How to use the RK4 algorithm to solve an ODE?

Question

I am using an RK4 algorithm:

function R=RK4_h(f,a,b,ya,h)

%  Input
%   - f field of the edo y'=f(t,y). A string of characters 'f'
%   - a and b initial and final time
%   - ya initial value y0
%   - h lenght of the step

%  Output
%   - R=[T' Y'] where T independent variable and Y dependent variable


N = fix((b-a) / h);
T = zeros(1,N+1);
Y = zeros(1,N+1);

%   Vector of the time values 
T = a:h:b;

%   Solving ordinary differential equation
Y(1) = ya;
for j = 1:N
    k1 = h*feval(f,T(j),Y(j));
    k2 = h*feval(f,T(j)+h/2,Y(j)+k1/2);
    k3 = h*feval(f,T(j)+h/2,Y(j)+k2/2);
    k4 = h*feval(f,T(j)+h,Y(j)+k3);
    Y(j+1) = Y(j) + (k1+2*k2+2*k3+k4)/6;
end
R=[T' Y'];

In my main script I call it for every value as:

xlabel('x')
ylabel('y')

h=0.05;
fprintf ('\n First block \n');
xx = [0:h:1];
Nodes = length(xx);
yy = zeros(1,Nodes);
for i=1:Nodes
  fp(i)=feval('edo',-1,xx(i));
end
E=RK4_h('edo',0,1,-1,h);
plot(E);
fprintf ('\n%f',E);

The problem is when I try to use RK4 algorithm with edo formula:

function edo = edo(y,t)
edo = 6*((exp(1))^(6*t))*(y-(2*t))^2+2;

The results are not logical, for example, the real value for are: y(0)=8, y(1)=11,53. But the estimate is not close. Any of both coordinates in E vector represents a feasible approach for the problem, so I do not know if this is the correct implementation.

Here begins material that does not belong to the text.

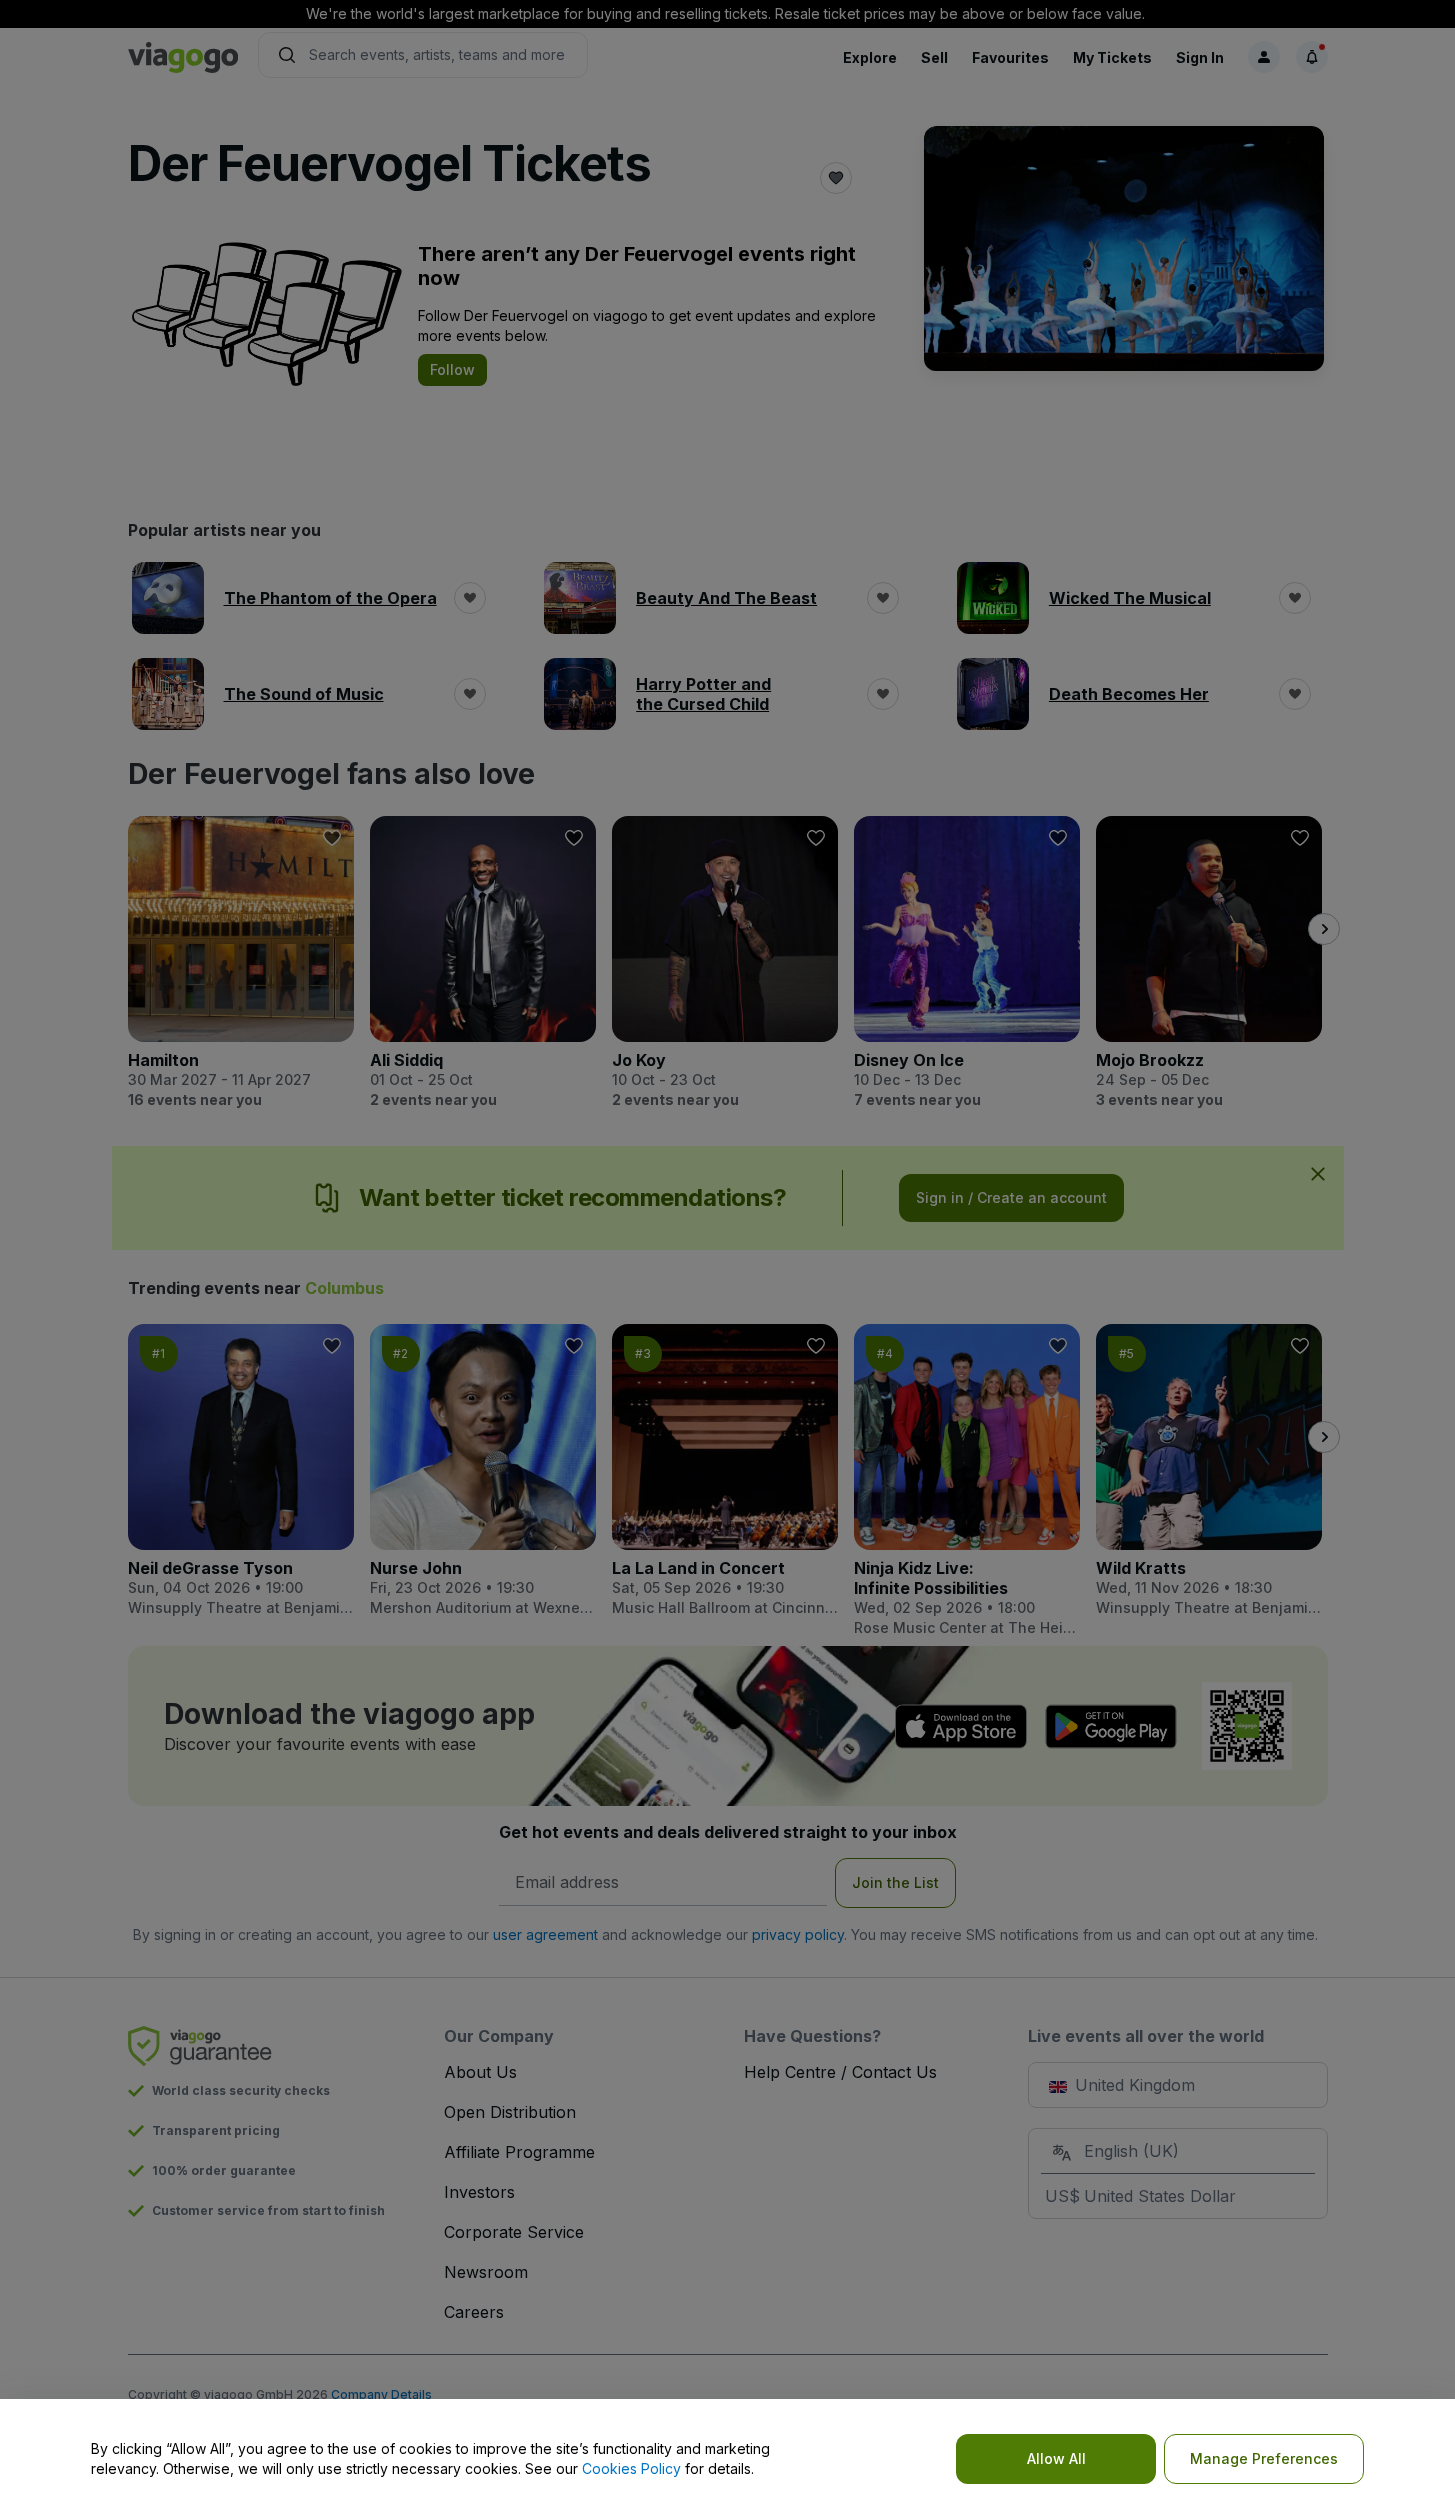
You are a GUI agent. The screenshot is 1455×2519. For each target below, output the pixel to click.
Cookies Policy (631, 2468)
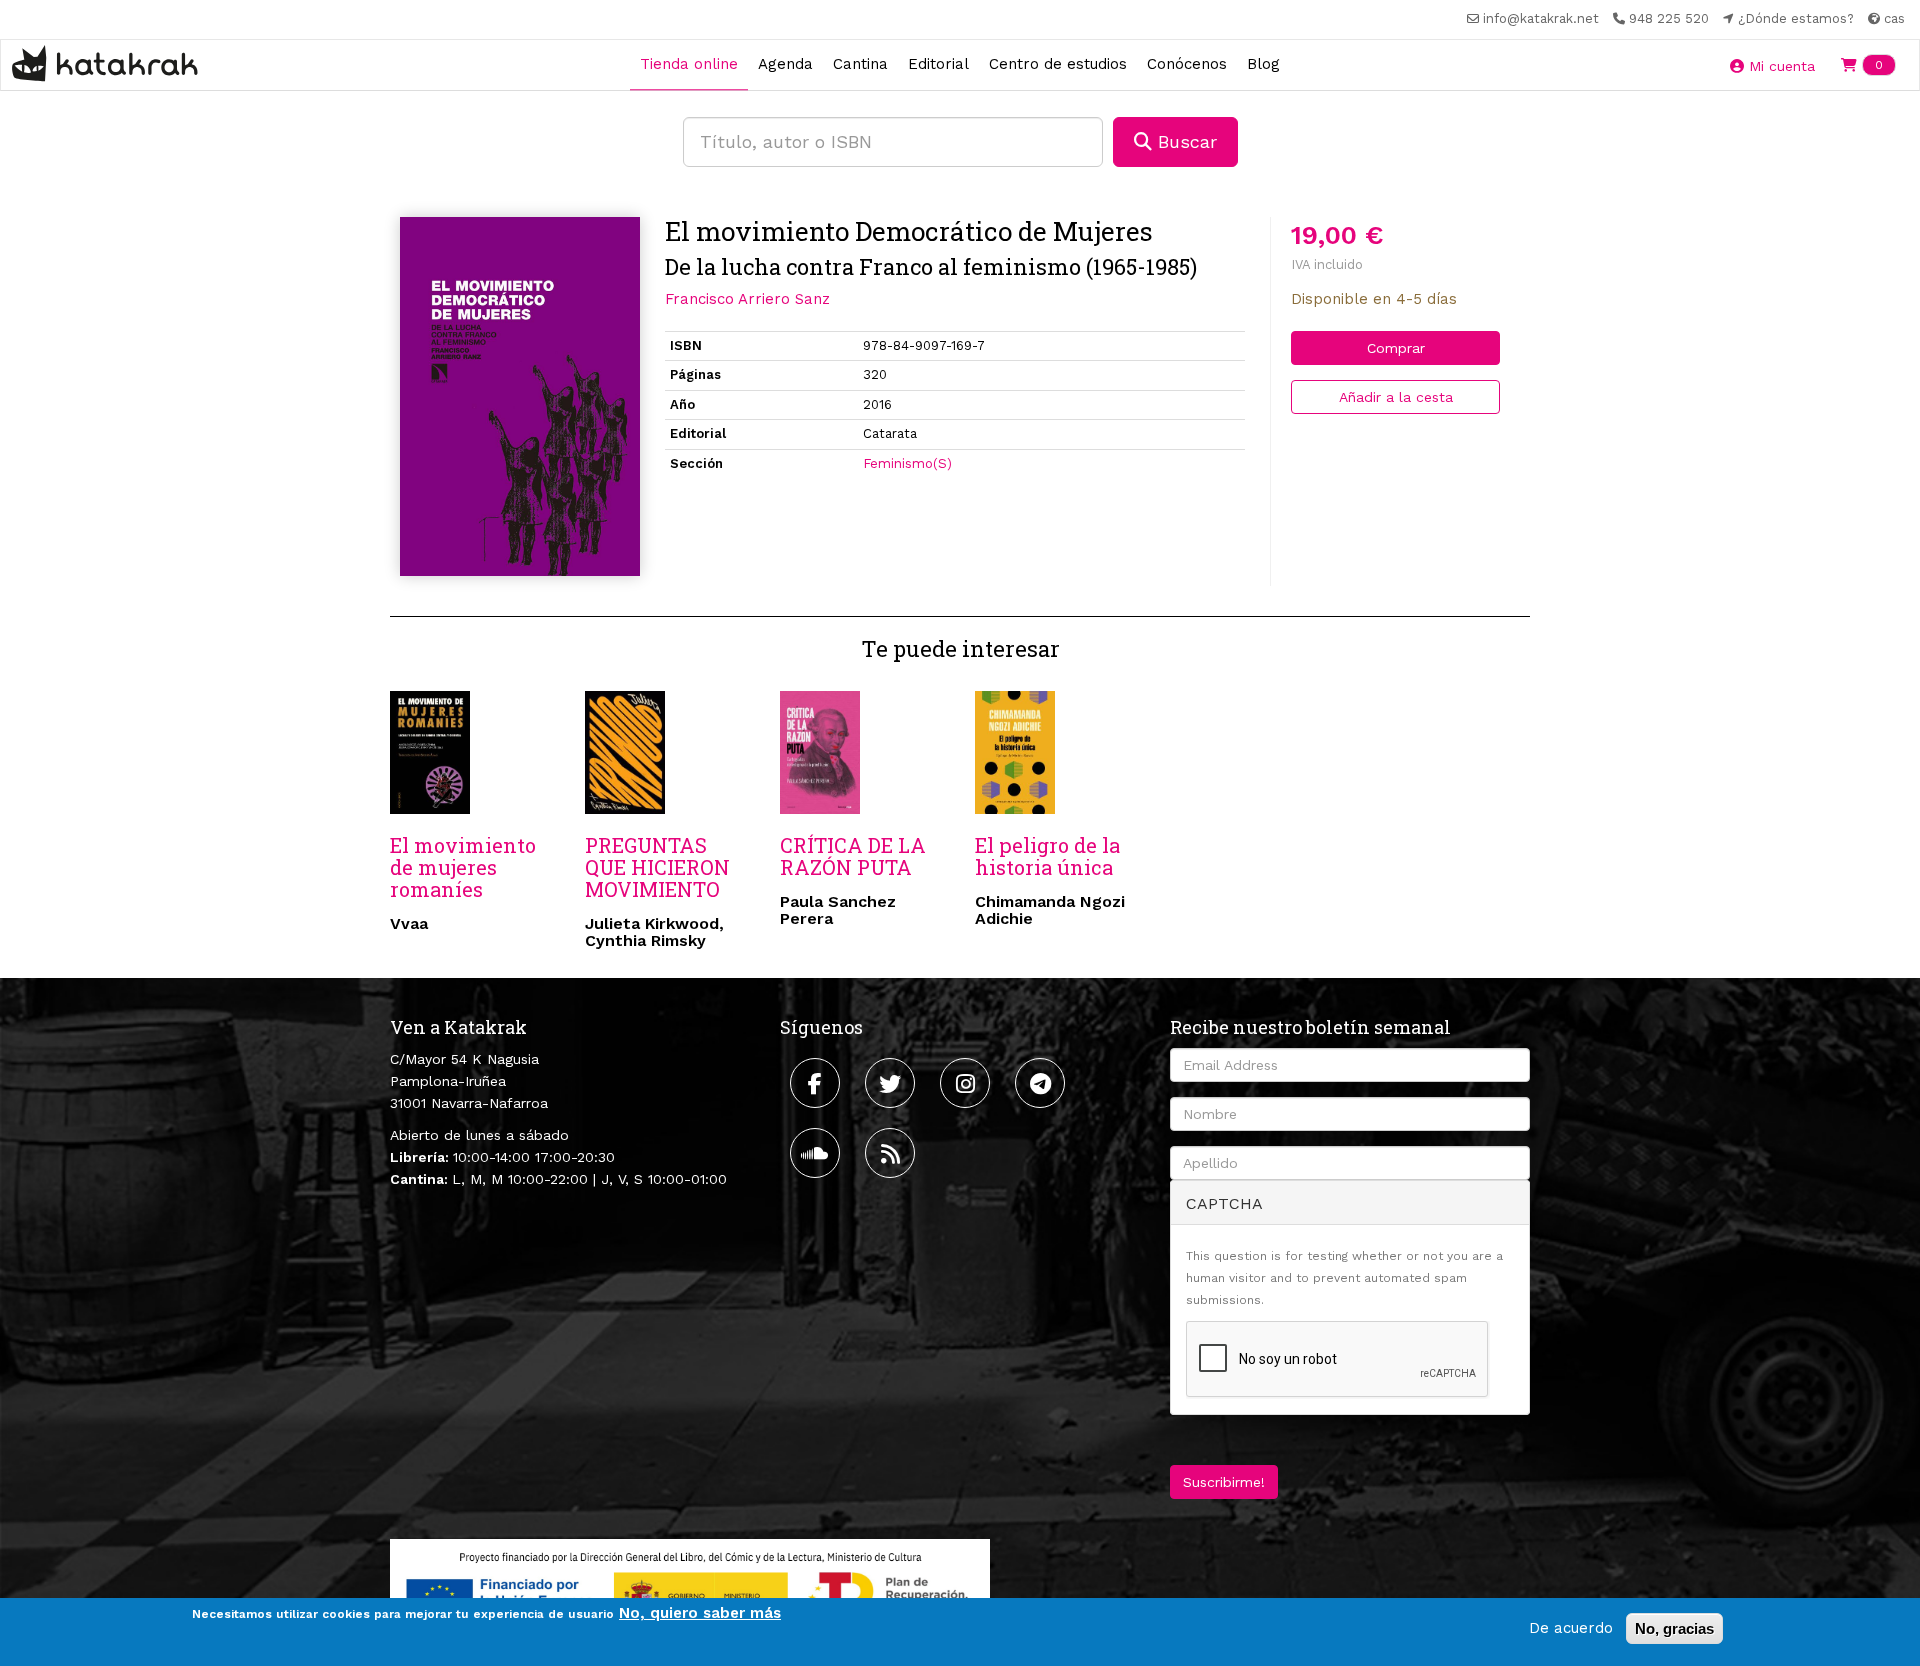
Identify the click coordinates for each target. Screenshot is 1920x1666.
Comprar (1396, 348)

There is a basic error of implementation?

Answer 1

The function edo takes t as the first parameter, and y as the second parameter. You have the parameters reversed.

Your function should be:

 function edo = edo(t,y)   % NOT edo(y,t)
   edo = 6*((exp(1))^(6*t))*(y-(2*t))^2+2;